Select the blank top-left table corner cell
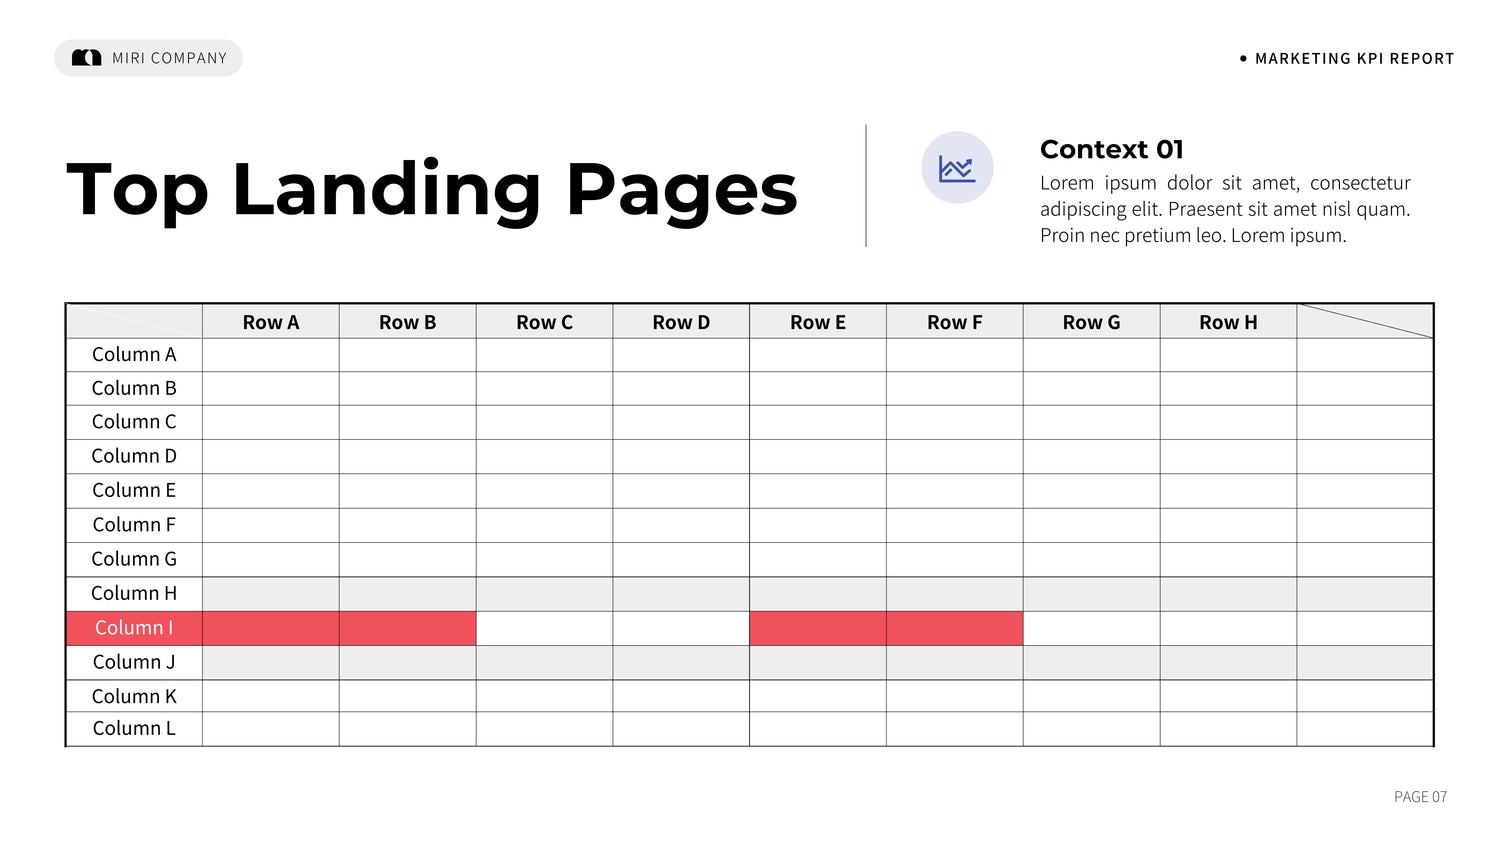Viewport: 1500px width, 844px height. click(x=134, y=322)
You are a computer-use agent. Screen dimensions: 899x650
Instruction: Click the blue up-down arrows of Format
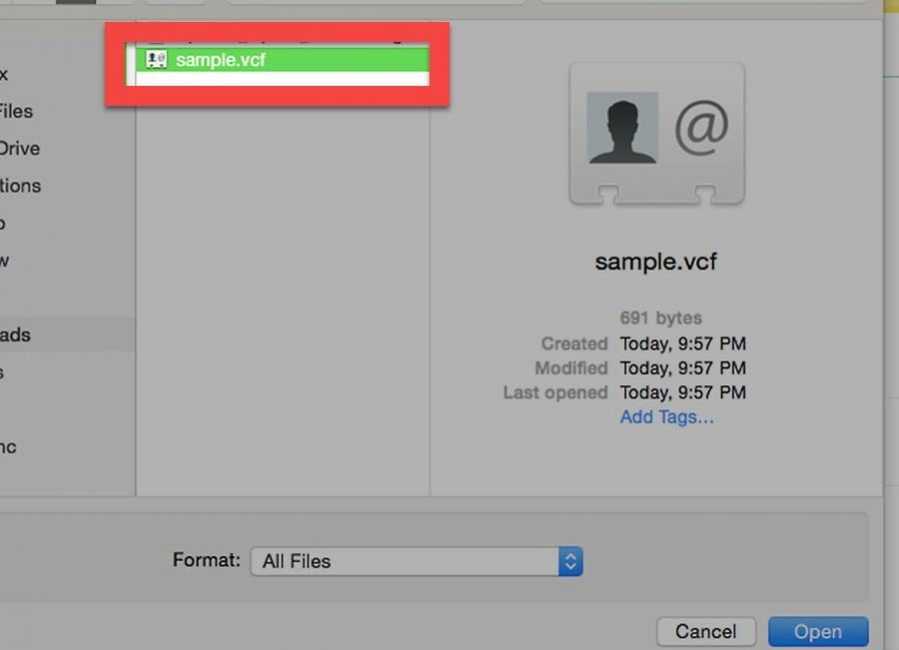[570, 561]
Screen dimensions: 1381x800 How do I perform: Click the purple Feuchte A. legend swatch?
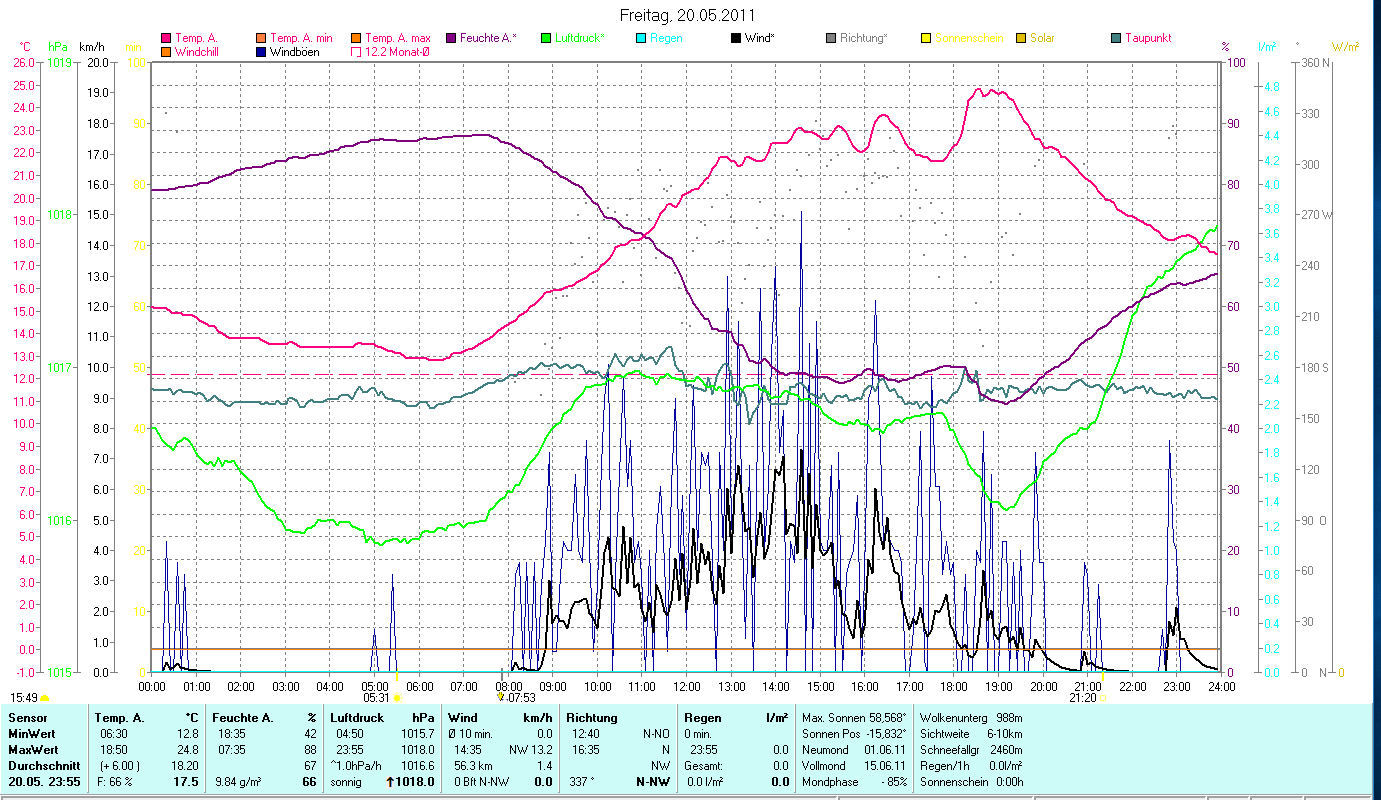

---*---

> [Work task]:
Repeat the listing verbatim. Skip the pictures.

> [Response to the task]:
Select the blank top-left table corner cell
Viewport: 1500px width, 844px height. click(x=134, y=322)
You are a computer-use agent. Screen dimensions: 899x650
Instruction: Click the blue up-down arrows of Format
[570, 561]
Screen dimensions: 1381x800 How do I perform: Click the purple Feuchte A. legend swatch?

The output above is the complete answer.